Why? This involves parsing and linking the global symbols of multiple definitions by the C compiler. During the compilation phase, the compiler implicitly codes the global symbol information in the symbol table that can be relocated to the target file. Here is a concept of strong and weak-The former refers to the defined and initialized variables, such as foo. struct B in c. The latter refers to undefined or defined but uninitialized variables, such as main. the integer B and c in c, and the two source files contain a in the header file. When symbols are defined multiple times, the GNU linker (ld) uses the following rules to determine:

  • Multiple identical strong symbols are not allowed.
  • If there is one strong symbol and multiple weak symbols, select a strong symbol.
  • If there are multiple weak symbols, the maximum size is determined first. If the size is the same, the first one is selected based on the link order.

In the preceding example, global variables a and B are repeatedly defined. If we initialize and assign values to B in main. c, there are two strong symbols that violate rule 1 and the compiler reports an error. If rule 2 is met, only a warning is given. In actual operation, the strong symbol in foo. c is determined. Variable a is a weak symbol, so only one is selected according to the order of the target file link ).

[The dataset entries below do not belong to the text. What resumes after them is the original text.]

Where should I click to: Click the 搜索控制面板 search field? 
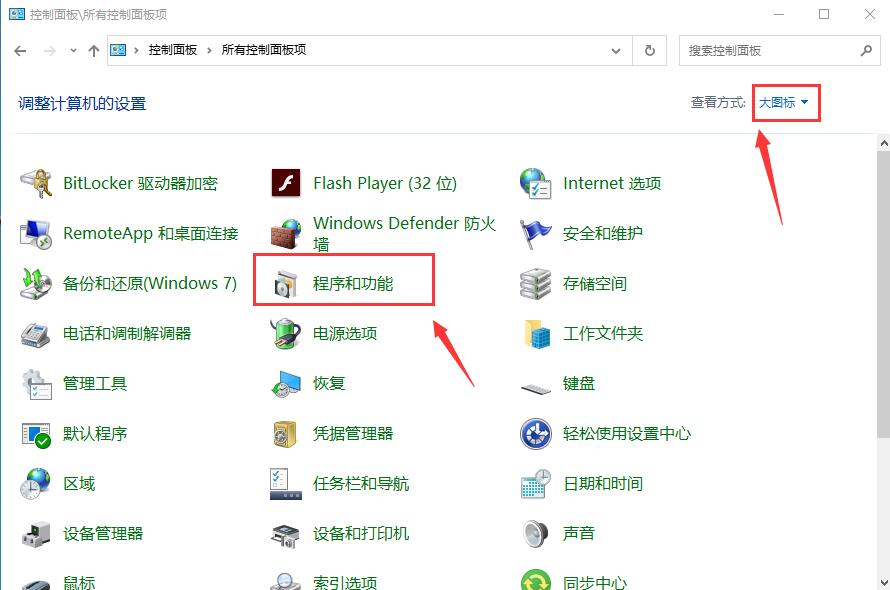click(x=765, y=50)
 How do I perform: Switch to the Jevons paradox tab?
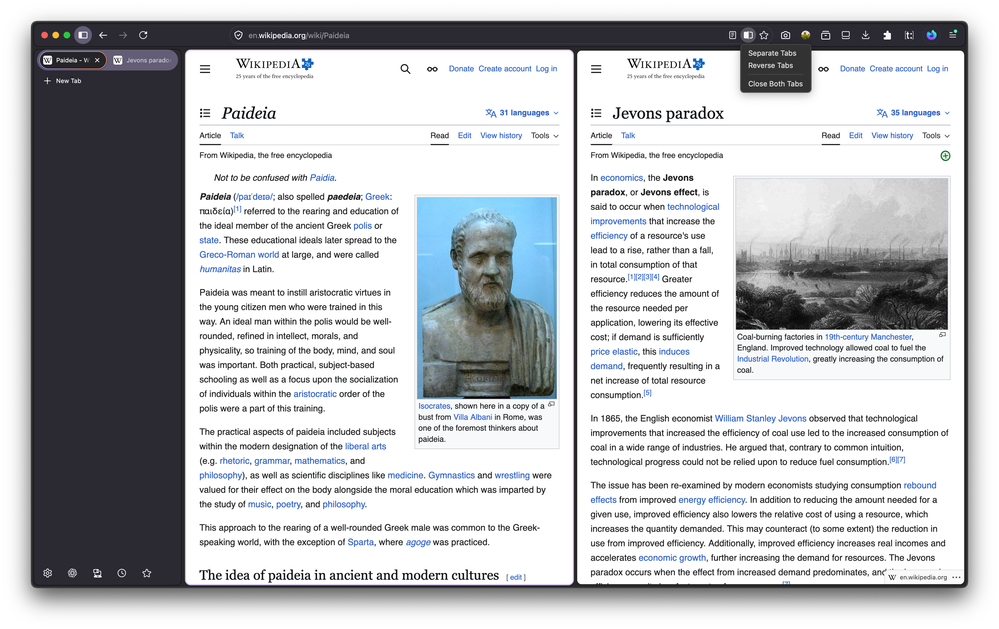[x=142, y=61]
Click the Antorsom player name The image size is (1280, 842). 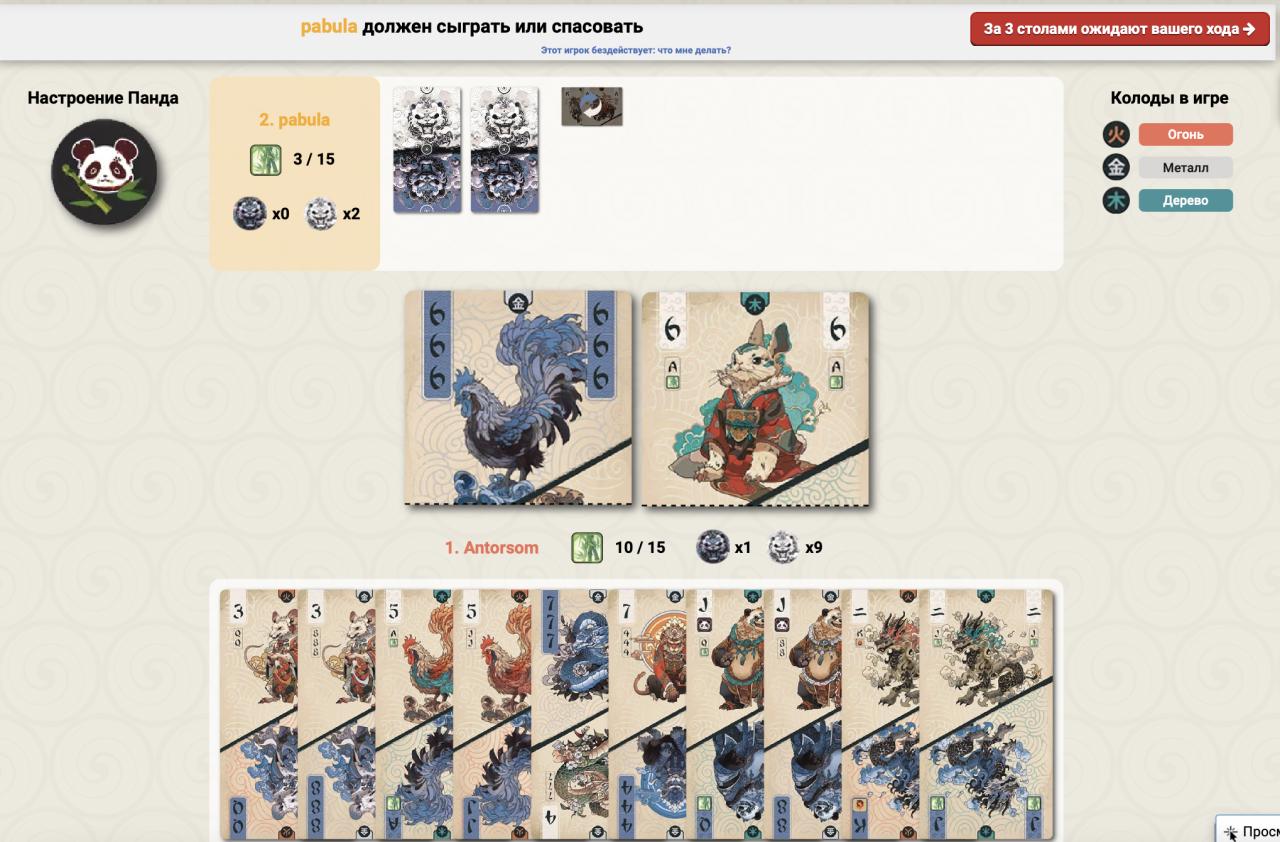point(491,547)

In fact, this rule is a pitfall in the C language. The Compiler's "conniving" for the multiple definitions of this global variable is likely to modify a variable without reason, resulting in uncertain program behavior. If you are not aware of the seriousness of the situation, let me give another example.


Related Article

Contact Us

The content source of this page is from Internet, which doesn't represent Alibaba Cloud's opinion; products and services mentioned on that page don't have any relationship with Alibaba Cloud. If the content of the page makes you feel confusing, please write us an email, we will handle the problem within 5 days after receiving your email.

If you find any instances of plagiarism from the community, please send an email to: info-contact@alibabacloud.com and provide relevant evidence. A staff member will contact you within 5 working days.

A Free Trial That Lets You Build Big!

Start building with 50+ products and up to 12 months usage for Elastic Compute Service

  • Sales Support

    1 on 1 presale consultation

  • After-Sales Support

    24/7 Technical Support 6 Free Tickets per Quarter Faster Response

  • Alibaba Cloud offers highly flexible support services tailored to meet your exact needs.